If you consult
EJB QL BNF on page 239 of the
EJB 2.0 specification you will find
from_clause ::= FROM identification_variable_declaration [, identification_variable_declaration]* identification_variable_declaration ::= collection_member_declaration | range_variable_declaration collection_member_declaration ::= IN (collection_valued_path_expression) [AS] identifier range_variable_declaration ::= abstract_schema_name [AS] identifier So
IN (d.movies) m is a
collection member declaration and
DirectorSchema d is a
range variable declaration which both can act as an
identification variable declaration - which in the FROM clause are separated by commas.
In this case its confusing because it almost looks like an "english sentence".
However
DirectorSchema d defines the Set
D of all known directors.
d.movies simply defines a collection of movies for any particular director - what we need is the Set
M of movies by
all directors which is described through
IN (d.movies) m.
So in effect the FROM clause is saying
FROM Set D, Set M.
(I chose capital D and M here because the d and m are used in the WHERE clause to refer to any single element from those Sets).
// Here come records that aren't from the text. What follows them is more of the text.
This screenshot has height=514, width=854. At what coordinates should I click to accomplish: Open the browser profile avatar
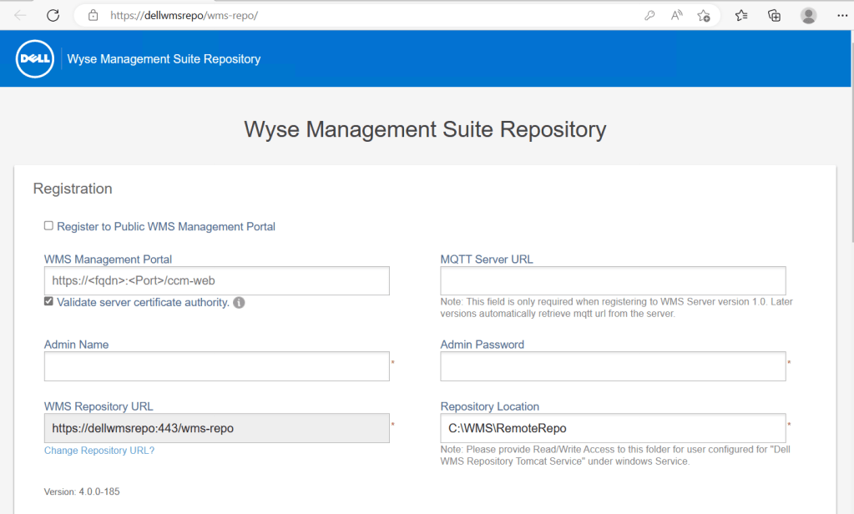[x=808, y=15]
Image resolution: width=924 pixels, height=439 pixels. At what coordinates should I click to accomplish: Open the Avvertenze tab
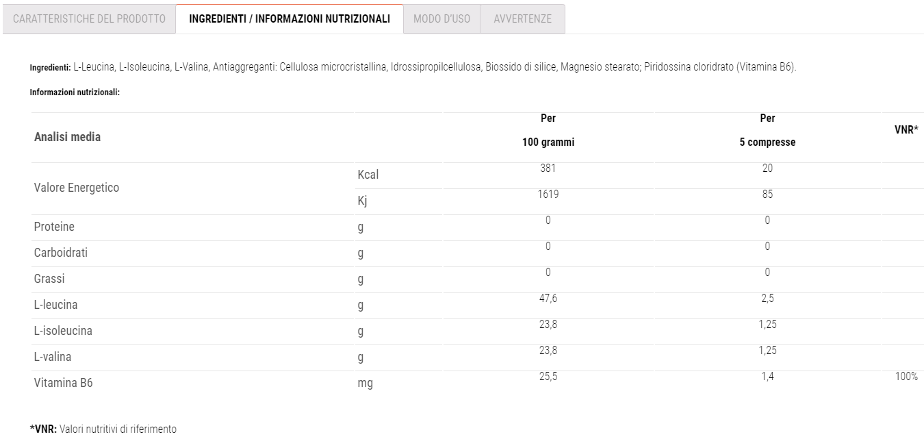click(523, 19)
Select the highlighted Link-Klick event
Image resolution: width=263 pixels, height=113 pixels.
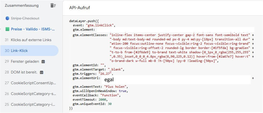point(19,51)
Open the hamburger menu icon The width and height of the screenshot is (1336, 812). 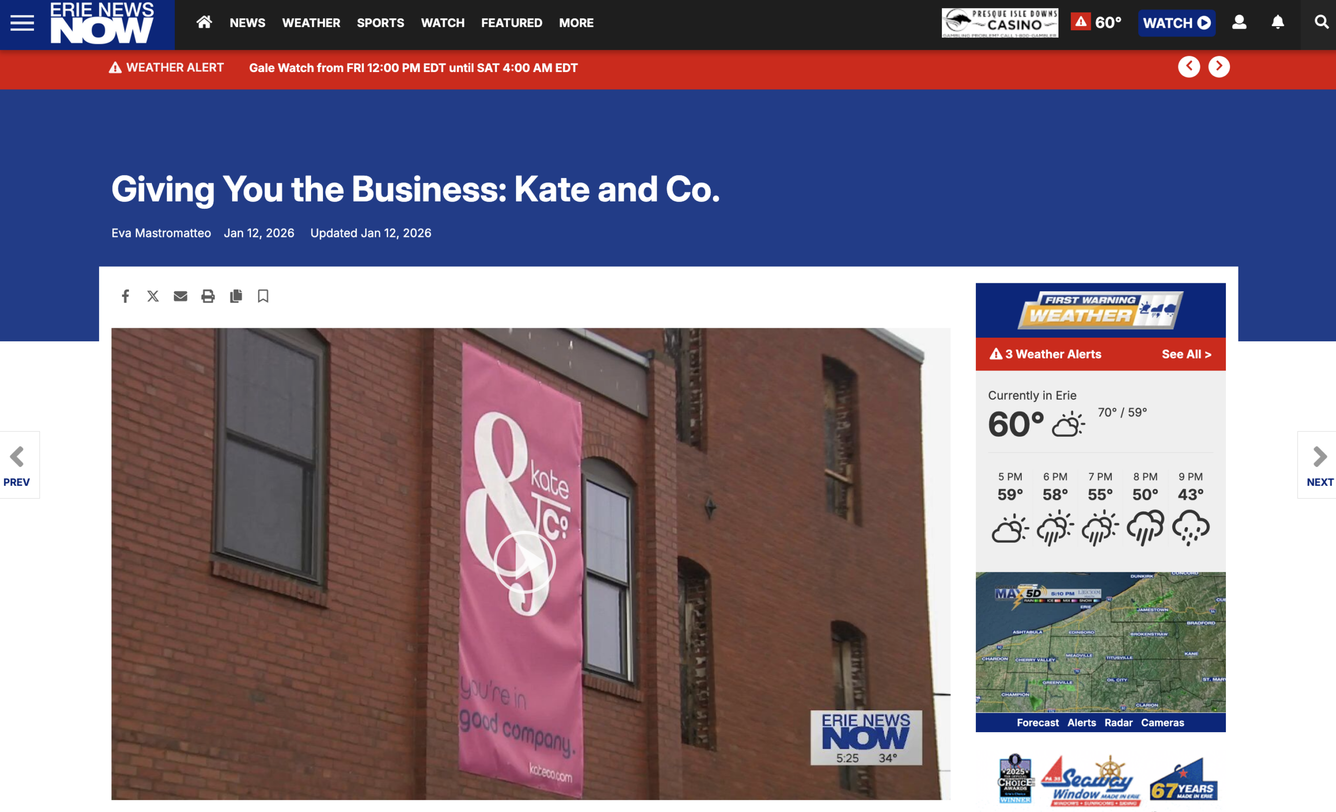pyautogui.click(x=22, y=23)
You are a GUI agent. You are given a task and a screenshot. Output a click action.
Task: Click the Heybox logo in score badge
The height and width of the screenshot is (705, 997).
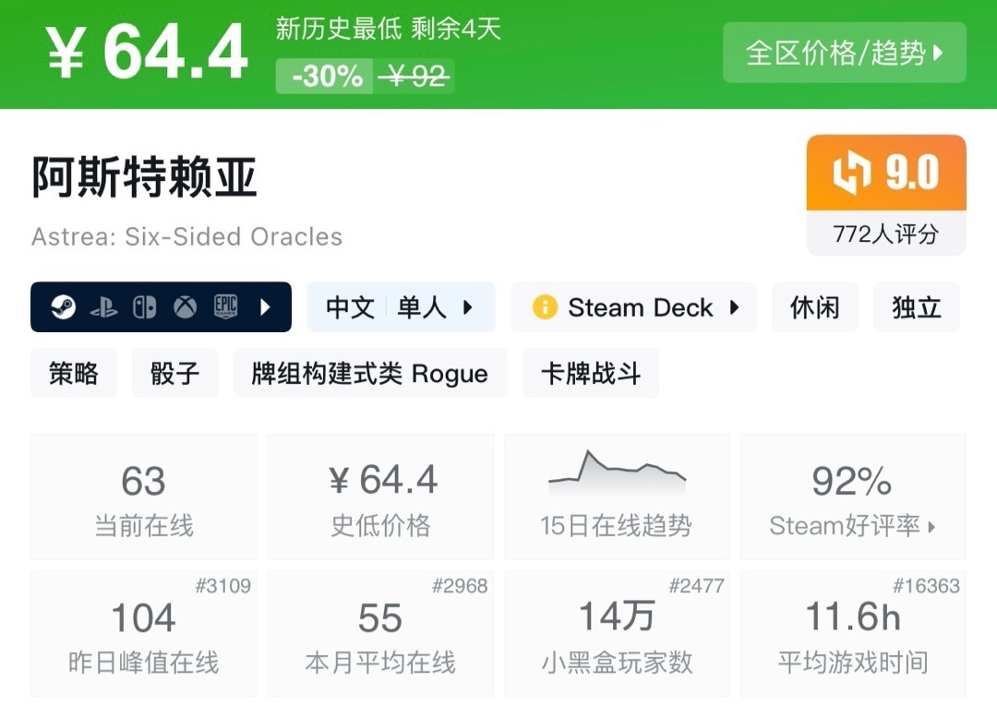(x=852, y=173)
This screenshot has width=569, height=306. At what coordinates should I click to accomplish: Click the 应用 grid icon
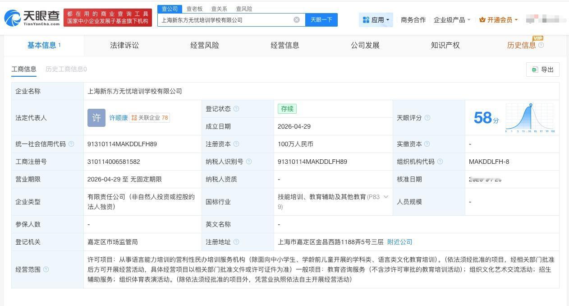coord(366,19)
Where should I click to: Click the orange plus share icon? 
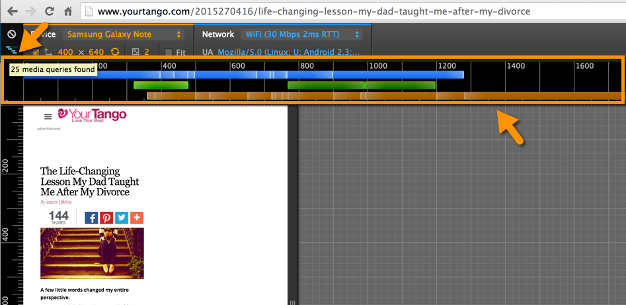pyautogui.click(x=137, y=218)
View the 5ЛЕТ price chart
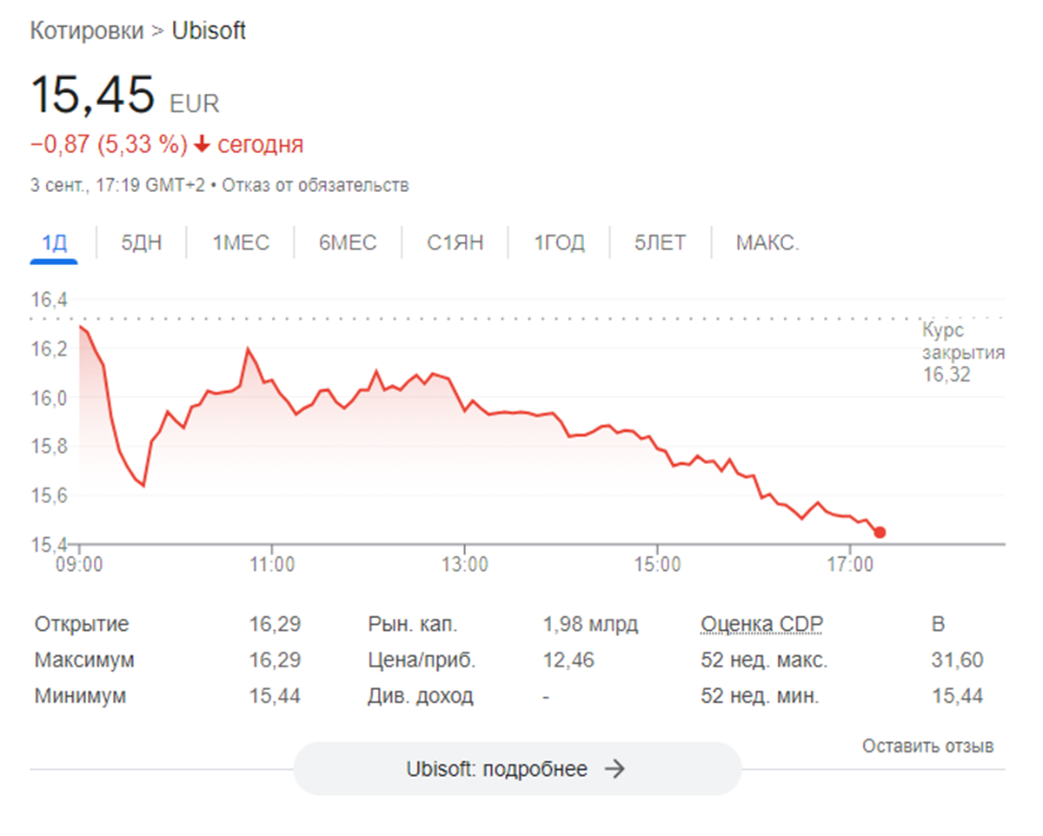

Conceptually the IN operator builds this Set by dumping all the movies reachable for all directors into one big Set. (See page 225; 11.2.6.4 Collection member declarations).
Mapping the example in the spec on page 224:
In the FROM clause declaration IN(d.movies) m, the identification variable m evaluates to any Movie value directly reachable from Director. The cmr-field movies is a collection of instances of the abstract schema type Movie and the identification variable m refers to an element of this collection. The type of m is the abstract schema type of Movie.
Hope this helps somehow.
I've used SQL for years but even after reading the Exam Study Kit
and HFEJB I still had to read the entire chapter 11 in the specification to be less confused.
In SQL, relations are either directly identified in JOINs or the WHERE clause (even though the foreign key relationship may already be defined in the RDBMS) - so this extra syntactic sugar to make use of pre-existing relationships was a bit jarring.
I'd imagine that query neophytes would be even more disturbed by the shift from the Object-Oriented to the Set paradigm.